Well, on the positive side …
I liked the new scoreboards at Clune Arena.
Other than that?
Yikes. There weren’t too many positives to draw from the Air Force men’s basketball team’s 66-63 loss Wednesday night to Brock University, a team from Canada that does not have any scholarship players.
Yes, it was an exhibition. And, yes, Air Force is very young and inexperienced.
But the Falcons didn’t exactly play like it was an exhibition – only nine players were given significant minutes. And they couldn’t claim it was the first time they’d played together because they had the benefit of a five-game trip to Canada in early September and two weeks of practice before that trip.
Here are some other disconcerting observations from the game:
- Brock didn’t have much size – a pair of kids listed at 6-foot-7 who didn't seem that big and didn't seem that athletic – but it still managed to grab as many rebounds as Air Force (29).
- Even though Air Force knew Brock would shoot a bunch of 3-pointers, the Badgers still were able to make 17 of 31. Was that an unusually good shooting performance by the Badgers?
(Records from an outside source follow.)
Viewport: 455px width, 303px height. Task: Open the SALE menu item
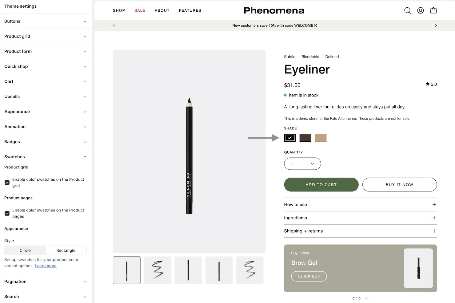coord(140,10)

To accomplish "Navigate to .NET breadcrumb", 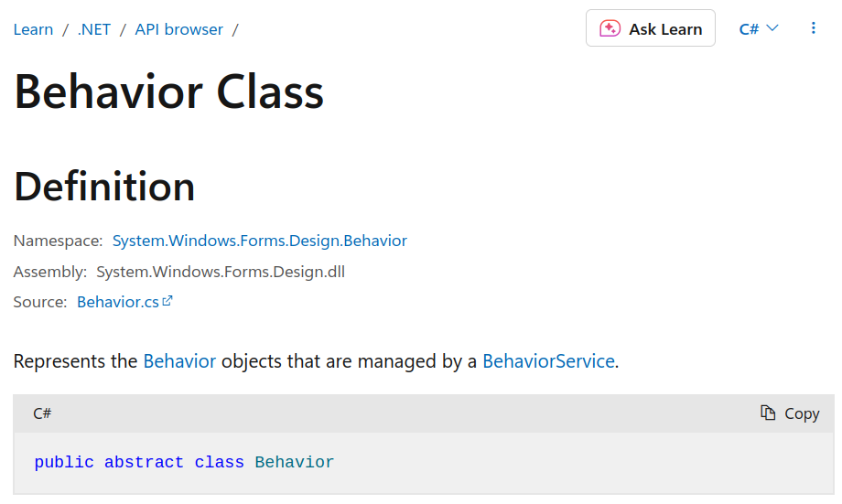I will click(x=94, y=29).
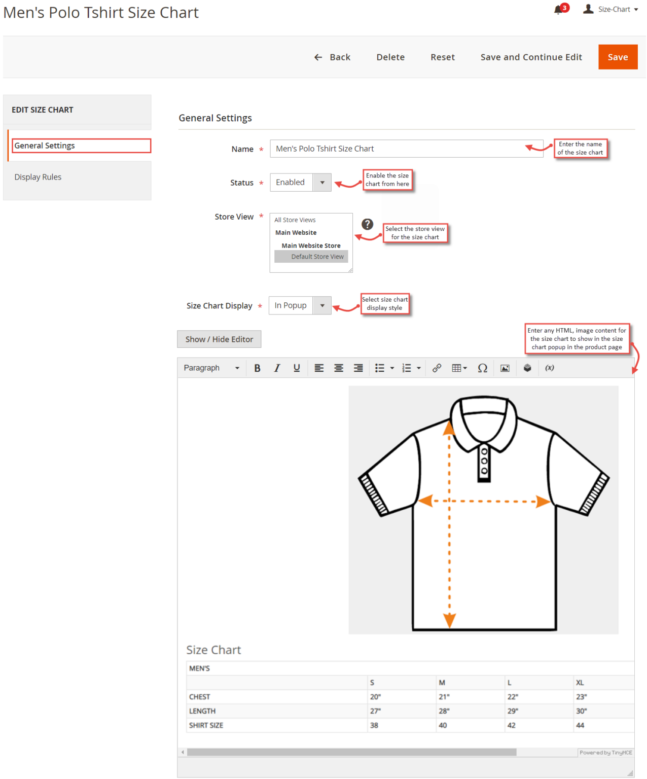Insert a link using the editor toolbar
Screen dimensions: 647x779
(x=437, y=368)
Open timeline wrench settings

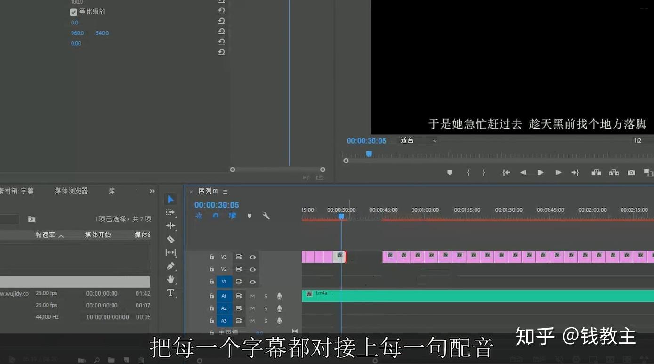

Yes, Brock’s coach admitted as much. But Air Force should have done a better job defending the 3.
- It didn’t take Brock long to figure out how to defense Air Force – run a box-in-one defense to neutralize Tim Anderson. The Falcons will be in big trouble unless Anderson gets some help.
- A general lack of emotion, except for when Andrew Henke yelled at his teammates mid-way through the second half.
All that said, however, maybe Air Force needed something like this to make players work harder and understand the value of playing hard and with intensity every minute of every game. The players from last year’s team understood that. Maybe the guys on this year’s team need to learn it the hard way.
"Just because we lost this game, that’s not predicting the season," Anderson said. "Starting off on this kind of foot just says we need to work on our defense more and learn how to play as a team more.”
Indeed. And all of a sudden, a less-than-attractive out-of-conference schedule looks like the best thing that could happen to the Falcons.